The media owner commissions the media agency to provide the service. Such as a review of media consumption habits of 18 – 29 year olds. The agency compiles a MS Powerpoint report based on their research and the media owner pays the agency for the work at a significant premium.
Or perhaps the fee is not even paid to the media agency. Perhaps the media agency is holding an event and they have the invoices for the cost of the event or the services delivered sent directly to the media owner.
The difficulty with a financial audit
So you can see the problem with a financial audit.
- The process does not always have to end up on the balance sheet because it is not always paid in cash.
- The rebate is not always directly related to the advertiser’s spend. The spend may be a component of a larger spend and this requires having access to all other clients’ spend to audit.
- The rebate is not paid to the agency directly but could be paid to any one of a number of related bodies corporate making it like finding a needle in a haystack.
- The rebate does not appear as a rebate to the agency but as a fee for service, or does not appear at all.
The great audit conundrum
The problem is that if you undertake a media audit and find no evidence of rebates, kick-backs or bonus payments, this could mean that they are there and not detected or that they are not there in the first place. Either way you will be no better informed.
The great conundrum is that these behind the scenes practices play directly into the desires of marketers and procurement wanting lower prices for media. You see the rebates and bonuses from the media owners will allow media agencies to compete better against their competitors in a pitch or review. It allows them to promise lower agency fees or lower media prices, subsidised by the cash and inventory paid for with the volume of other advertisers’ media spend with a particular media owner.
We notice this and point this out to all of our clients when managing a media pitch. Behaviour such as:
- Offering to charge only direct salary costs for agency resources with no overhead or heavily discounted overhead and minimal profit.
- Committing to huge and largely unwarranted discounts on particular media channels, with particularly preferential pricing from particular media owners
But in the race to zero most advertisers, and particularly procurement, will turn a blind eye, and take the discounts offered comfortable in the belief their audit provision will protect them.
What to do if you don’t do the audit
Audit provisions still play a role, although increasingly as a scarecrow tactic. At best a financial audit will detect smaller or accidental contract non-compliance. But to ensure you are maximising the media value you are paying for, you need to incentivise the agency to deliver the value they are negotiating.
So while a financial audit will ensure the media agency is getting the basics right on your invoices, it will not tell you where the media value is created, lost or hidden.
What do you think?
2 thoughts on “3 reasons a financial audit will not give transparency in media buying”
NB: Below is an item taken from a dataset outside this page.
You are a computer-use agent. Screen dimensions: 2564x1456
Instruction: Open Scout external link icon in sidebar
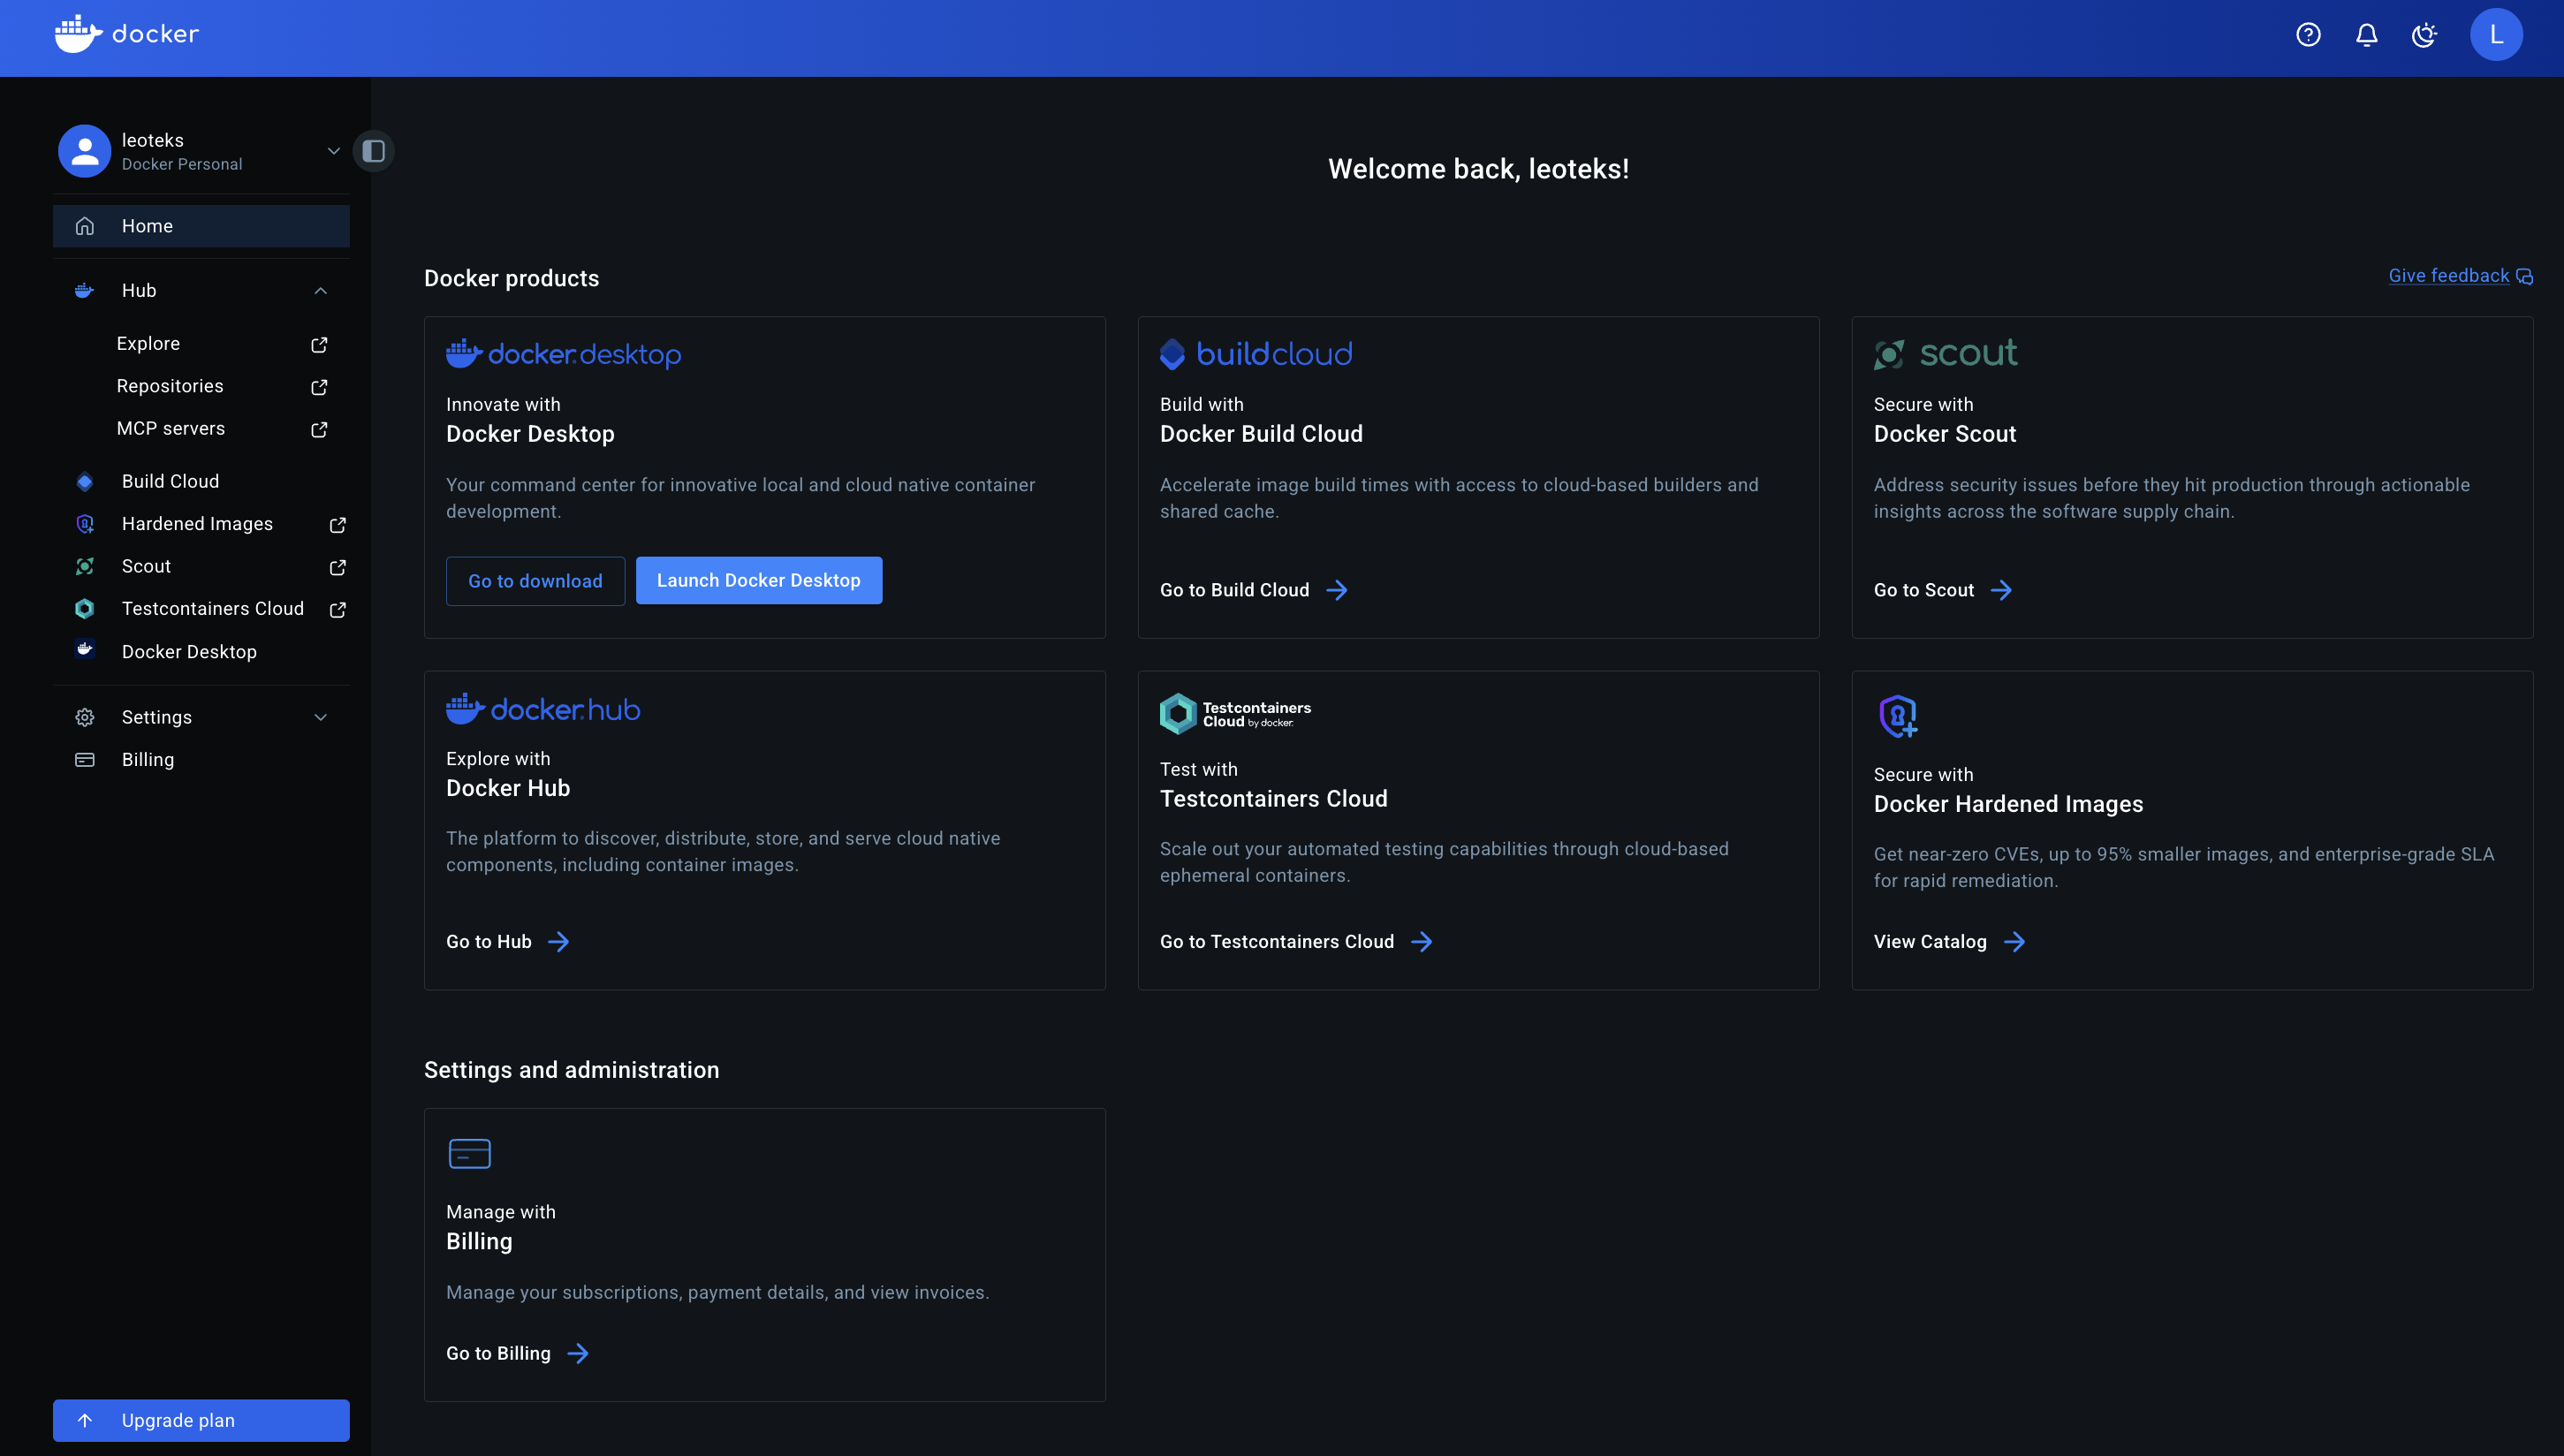(338, 567)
Darren Woolley highlights a very real serious problem. But I would have wished he were more forthcoming about solutions. So let me offer one action point that will limit the scale of the problem. Advertisers should on a random sample basis demand to see media owner invoices for their business as provided to the media agency. In my wide experience this action is rarely taken but when used overcomes many of the problems. The media agency cannot disguise anything in such situations.
But John, what about where the payment of kick-back is made through a related body corporate such as a holding company or even a subsidiary and then redistributed back to the agency? How would this solve this problem? Also not sure what you meant by "But I would have wished he were more forthcoming about so,unions". Did you mean SOLUTIONS?